Judge Berman, however, seemed less than convinced. She called the new legal interpretation an "unsupported and transparent attempt" to throttle the bureau’s funding—basically, a legal end-run around prior injunctions. In other words: nice try, but no dice.
Behind the scenes, the stakes went far beyond constitutional grammar. Russell Vought, doubling as White House budget chief and acting head of the CFPB, has been frank about his intent to shrink—or even sink—the bureau. Rules installed under both Biden and the earlier Trump days have been on the chopping block, with much of the staff benched or told to start unwinding years of oversight. The National Treasury Employees Union, representing those staffers, has fought pitch battles in courtrooms to keep people on the job, nabbing a preliminary injunction to stave off massive firings while the clash over funding played out. Judge Berman’s latest ruling steadies the ship, for now.
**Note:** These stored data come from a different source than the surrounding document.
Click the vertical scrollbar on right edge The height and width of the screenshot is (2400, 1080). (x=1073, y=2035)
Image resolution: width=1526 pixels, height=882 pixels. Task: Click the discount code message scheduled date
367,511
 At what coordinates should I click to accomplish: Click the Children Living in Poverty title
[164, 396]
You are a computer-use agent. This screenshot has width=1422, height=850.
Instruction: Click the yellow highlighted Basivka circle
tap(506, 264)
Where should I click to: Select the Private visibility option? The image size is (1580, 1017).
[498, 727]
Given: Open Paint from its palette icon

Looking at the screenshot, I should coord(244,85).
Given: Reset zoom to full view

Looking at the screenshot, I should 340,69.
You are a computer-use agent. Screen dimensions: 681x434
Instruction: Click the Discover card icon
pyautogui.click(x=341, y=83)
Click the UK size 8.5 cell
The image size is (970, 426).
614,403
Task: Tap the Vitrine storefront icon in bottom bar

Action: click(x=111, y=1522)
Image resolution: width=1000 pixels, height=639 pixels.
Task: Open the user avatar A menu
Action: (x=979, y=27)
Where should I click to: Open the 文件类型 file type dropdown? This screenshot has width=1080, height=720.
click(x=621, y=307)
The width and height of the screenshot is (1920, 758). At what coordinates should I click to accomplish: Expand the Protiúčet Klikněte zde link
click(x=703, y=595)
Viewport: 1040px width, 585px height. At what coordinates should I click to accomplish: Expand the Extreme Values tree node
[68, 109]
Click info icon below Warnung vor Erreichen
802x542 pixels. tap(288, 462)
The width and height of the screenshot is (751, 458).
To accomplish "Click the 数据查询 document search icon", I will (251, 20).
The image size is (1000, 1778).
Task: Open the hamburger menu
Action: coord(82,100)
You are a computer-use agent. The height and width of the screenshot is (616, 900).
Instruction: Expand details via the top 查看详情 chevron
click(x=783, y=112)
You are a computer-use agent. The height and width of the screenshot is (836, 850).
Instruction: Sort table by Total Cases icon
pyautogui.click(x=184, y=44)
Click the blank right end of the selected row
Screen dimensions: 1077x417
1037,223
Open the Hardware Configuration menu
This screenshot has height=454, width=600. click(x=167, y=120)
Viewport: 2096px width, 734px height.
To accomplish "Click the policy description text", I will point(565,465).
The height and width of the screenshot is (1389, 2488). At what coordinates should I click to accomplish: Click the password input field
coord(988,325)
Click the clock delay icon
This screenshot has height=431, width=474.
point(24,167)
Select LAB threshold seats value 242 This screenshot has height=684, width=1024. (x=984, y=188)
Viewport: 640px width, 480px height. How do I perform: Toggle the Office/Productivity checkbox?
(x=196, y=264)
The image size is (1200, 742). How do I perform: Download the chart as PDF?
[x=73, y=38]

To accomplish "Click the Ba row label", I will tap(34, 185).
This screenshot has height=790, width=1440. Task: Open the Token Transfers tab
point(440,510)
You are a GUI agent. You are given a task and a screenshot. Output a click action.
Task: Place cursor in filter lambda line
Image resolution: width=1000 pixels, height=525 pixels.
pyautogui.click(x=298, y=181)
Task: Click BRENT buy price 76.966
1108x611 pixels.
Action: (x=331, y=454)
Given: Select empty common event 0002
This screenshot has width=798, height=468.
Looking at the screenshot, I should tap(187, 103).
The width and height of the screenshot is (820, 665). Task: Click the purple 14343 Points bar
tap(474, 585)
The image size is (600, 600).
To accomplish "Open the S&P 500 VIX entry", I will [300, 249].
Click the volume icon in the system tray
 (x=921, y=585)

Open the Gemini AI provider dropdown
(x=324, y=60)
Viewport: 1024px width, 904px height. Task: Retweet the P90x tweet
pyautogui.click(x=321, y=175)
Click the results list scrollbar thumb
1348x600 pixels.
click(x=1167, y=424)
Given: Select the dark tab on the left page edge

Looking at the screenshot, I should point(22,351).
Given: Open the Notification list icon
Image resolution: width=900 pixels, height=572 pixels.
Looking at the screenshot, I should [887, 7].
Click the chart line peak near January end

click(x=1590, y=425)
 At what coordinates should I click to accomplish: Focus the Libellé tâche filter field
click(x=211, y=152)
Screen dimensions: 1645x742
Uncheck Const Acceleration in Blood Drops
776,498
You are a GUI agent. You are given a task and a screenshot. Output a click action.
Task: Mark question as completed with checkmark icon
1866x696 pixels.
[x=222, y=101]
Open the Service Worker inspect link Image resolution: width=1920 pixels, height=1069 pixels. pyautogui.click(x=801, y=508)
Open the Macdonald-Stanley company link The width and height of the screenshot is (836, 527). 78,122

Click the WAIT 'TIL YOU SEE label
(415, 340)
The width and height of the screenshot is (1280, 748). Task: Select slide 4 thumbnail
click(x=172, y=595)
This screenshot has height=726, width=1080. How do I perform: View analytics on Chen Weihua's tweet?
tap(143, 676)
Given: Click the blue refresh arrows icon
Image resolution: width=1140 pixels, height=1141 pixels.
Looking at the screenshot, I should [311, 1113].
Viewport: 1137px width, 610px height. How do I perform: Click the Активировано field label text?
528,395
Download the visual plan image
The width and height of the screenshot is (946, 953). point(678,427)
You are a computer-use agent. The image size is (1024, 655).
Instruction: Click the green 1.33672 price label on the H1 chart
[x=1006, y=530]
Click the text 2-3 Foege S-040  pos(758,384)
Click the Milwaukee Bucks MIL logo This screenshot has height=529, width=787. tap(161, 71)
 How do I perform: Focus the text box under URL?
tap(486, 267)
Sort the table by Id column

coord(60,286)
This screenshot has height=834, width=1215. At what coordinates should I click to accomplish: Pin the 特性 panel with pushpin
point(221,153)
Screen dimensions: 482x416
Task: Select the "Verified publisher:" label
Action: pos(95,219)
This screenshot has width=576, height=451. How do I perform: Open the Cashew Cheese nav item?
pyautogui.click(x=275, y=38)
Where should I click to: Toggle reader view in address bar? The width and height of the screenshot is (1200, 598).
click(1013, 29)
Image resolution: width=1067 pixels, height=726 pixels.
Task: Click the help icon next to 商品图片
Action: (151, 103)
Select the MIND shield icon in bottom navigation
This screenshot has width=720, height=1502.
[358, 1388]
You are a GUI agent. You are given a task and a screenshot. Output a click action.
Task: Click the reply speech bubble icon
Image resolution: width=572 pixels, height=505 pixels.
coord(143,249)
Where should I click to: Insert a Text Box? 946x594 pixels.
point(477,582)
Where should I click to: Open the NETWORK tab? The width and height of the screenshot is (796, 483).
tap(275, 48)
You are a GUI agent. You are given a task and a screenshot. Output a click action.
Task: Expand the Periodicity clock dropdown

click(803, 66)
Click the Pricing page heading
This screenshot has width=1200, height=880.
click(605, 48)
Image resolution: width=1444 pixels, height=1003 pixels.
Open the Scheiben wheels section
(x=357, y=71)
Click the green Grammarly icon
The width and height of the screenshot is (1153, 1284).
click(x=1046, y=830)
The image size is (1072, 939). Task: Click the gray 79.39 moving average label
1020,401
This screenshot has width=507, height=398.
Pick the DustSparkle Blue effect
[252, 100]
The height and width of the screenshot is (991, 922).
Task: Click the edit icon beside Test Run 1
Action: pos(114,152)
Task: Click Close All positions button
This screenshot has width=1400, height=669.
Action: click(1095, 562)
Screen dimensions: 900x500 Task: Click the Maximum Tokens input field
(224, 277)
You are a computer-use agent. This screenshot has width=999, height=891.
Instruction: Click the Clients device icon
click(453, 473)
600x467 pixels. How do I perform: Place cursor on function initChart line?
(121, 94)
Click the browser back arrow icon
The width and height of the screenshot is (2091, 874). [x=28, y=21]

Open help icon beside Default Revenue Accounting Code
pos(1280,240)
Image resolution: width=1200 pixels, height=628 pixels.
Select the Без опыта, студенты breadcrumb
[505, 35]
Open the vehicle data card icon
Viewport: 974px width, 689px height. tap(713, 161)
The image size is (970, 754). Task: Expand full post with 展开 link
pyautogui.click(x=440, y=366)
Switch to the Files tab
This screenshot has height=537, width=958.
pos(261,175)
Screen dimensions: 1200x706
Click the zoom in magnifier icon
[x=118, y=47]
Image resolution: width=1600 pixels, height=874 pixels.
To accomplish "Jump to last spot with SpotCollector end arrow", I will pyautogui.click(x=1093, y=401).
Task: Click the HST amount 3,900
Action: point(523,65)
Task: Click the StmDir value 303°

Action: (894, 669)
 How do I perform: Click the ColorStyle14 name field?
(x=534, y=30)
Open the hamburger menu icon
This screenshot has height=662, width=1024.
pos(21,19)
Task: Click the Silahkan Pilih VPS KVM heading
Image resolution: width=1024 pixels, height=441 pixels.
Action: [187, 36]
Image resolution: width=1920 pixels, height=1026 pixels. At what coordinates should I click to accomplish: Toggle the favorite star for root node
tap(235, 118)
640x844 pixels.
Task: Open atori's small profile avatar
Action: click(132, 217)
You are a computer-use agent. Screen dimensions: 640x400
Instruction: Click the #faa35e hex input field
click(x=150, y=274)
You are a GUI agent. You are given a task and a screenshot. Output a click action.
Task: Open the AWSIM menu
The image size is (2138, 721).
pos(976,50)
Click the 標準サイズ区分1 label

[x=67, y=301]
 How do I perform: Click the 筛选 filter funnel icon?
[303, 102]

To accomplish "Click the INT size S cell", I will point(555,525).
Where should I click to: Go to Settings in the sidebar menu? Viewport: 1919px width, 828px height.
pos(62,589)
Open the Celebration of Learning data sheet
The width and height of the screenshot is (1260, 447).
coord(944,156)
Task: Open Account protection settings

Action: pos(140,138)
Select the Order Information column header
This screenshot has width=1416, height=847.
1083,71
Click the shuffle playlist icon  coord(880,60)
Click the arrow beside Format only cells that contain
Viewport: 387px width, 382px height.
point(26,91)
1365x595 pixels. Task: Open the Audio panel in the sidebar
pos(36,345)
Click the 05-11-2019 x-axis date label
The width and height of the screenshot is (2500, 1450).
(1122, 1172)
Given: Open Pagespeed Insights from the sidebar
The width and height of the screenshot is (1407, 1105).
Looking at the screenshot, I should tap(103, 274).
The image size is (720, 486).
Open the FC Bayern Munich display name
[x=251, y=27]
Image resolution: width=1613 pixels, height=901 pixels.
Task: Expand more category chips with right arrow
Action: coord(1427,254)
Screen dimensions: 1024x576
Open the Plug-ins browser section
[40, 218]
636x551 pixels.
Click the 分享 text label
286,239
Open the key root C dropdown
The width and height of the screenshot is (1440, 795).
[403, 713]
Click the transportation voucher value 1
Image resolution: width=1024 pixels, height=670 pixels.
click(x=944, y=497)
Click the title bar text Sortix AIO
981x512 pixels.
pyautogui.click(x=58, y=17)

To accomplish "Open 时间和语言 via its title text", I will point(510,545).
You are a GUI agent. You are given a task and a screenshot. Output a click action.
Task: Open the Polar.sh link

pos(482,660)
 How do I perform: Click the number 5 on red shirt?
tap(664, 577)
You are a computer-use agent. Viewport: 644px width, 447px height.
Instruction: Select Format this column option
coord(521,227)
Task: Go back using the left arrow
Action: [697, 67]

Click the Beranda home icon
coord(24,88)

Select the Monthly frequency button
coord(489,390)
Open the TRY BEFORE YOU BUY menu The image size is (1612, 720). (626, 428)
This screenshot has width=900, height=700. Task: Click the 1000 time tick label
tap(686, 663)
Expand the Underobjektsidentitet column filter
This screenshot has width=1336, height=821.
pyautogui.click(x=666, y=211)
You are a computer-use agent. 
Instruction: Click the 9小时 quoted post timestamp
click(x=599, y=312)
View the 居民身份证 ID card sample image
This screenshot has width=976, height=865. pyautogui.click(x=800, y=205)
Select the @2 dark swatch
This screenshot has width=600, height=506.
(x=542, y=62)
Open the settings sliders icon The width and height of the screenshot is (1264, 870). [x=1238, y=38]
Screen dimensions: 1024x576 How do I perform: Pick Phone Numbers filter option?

If you’re wondering where the money mess started, a bit of financial context helps. The Fed has, since 2022, looked rougher on paper—caught in a vice of higher payouts to banks and still nursing a portfolio of low-yielding bonds from rosier times. But accounting footnotes aside, the CFPB's budgets have always come directly from Fed channels, through flush years and lean ones. The administration's argument—that cash flows stop with the Fed’s losses—met resistance both from legal precedent and the day-to-day mechanics of the agency's funding.
Zooming out, this is hardly an isolated fight. Quarrels about who controls the purse strings for agencies like the CFPB have become a staple of Beltway theater. The Supreme Court, for one, waded into the fray not long ago. In Seila Law v. CFPB, justices clipped the wings of the CFPB’s single-director leadership, saying it upset the executive branch’s powers. But even then, they left the Fed’s unique perch unscathed, with Justice Alito remarking, perhaps with a raised eyebrow, about the Board's uncommon status. Justice Kagan, rarely one to let a point slide, jabbed back in her dissent, arguing that the majority read too much into what was supposed to be an aside.
Now, as the latest filings from the White House try to leverage the Fed’s special position (suggesting, perhaps wistfully, that it shouldn’t be a template for other agencies), we’re left staring at a familiar Washington puzzle. Agency independence? Still up for debate. How to fund consumer watchdogs during a time of shifting political winds? No tidy answers yet.
For the millions counting on the CFPB to keep banks and lenders honest—and for the workers inside the agency whose livelihoods hung by a thread—Judge Berman’s decision brings a respite. But in truth, the questions swirling around the bureau’s design and its future are nowhere close to settled. If recent history is any guide, this saga will return—courtrooms, headlines, and all.